[Source data]

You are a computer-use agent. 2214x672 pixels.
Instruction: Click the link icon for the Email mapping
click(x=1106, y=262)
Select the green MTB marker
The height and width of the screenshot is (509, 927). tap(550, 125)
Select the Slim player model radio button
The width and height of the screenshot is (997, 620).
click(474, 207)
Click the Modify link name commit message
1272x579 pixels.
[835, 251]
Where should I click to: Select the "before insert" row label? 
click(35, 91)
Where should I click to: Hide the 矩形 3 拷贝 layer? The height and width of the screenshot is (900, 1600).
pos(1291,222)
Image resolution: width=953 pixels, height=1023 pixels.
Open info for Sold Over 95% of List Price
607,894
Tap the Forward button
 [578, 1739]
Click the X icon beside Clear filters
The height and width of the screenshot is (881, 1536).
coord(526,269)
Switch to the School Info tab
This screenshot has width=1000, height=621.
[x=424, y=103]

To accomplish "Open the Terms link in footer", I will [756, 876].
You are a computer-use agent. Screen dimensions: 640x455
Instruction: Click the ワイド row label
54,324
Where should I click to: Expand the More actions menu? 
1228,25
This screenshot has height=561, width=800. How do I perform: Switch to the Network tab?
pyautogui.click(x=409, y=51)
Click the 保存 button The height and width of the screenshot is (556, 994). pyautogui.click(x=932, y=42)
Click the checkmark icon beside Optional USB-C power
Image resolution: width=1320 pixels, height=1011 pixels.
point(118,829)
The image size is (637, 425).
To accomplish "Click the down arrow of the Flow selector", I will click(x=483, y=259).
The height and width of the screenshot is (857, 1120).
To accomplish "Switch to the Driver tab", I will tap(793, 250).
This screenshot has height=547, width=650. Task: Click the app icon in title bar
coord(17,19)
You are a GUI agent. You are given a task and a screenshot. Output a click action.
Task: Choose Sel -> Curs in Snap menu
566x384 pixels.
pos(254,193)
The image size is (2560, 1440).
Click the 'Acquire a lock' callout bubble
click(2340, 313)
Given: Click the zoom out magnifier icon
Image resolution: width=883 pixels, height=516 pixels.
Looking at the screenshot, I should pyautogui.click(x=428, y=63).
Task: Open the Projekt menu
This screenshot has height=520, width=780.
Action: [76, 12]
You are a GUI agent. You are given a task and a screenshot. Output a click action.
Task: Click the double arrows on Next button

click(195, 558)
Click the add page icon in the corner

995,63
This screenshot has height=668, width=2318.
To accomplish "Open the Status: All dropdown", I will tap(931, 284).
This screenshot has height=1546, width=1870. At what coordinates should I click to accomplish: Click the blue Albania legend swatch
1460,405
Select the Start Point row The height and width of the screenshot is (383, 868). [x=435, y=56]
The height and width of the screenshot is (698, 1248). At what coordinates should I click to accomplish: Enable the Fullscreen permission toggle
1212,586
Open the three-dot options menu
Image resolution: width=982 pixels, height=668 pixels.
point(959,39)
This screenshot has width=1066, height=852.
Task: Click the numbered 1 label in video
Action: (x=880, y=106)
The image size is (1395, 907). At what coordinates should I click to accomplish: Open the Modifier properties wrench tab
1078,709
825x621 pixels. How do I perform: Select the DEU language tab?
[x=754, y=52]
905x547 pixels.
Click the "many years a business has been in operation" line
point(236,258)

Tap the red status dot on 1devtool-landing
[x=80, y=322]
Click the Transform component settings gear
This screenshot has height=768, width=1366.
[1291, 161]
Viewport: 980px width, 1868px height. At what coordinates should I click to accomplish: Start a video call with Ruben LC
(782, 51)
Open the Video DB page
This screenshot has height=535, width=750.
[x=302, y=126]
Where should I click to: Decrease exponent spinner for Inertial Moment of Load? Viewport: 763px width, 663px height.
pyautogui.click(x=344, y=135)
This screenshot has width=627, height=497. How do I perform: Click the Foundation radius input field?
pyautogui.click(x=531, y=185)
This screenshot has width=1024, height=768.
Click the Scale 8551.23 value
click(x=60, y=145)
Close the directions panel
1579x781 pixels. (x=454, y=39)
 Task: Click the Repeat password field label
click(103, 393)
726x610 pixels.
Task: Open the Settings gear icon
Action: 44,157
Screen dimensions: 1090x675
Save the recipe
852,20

_WHAT TO WORK ON_
Only the count belongs in your answer, so please work out how many lines of the data contain "dimensions".

_RESPONSE FOR THIS EXERCISE_
2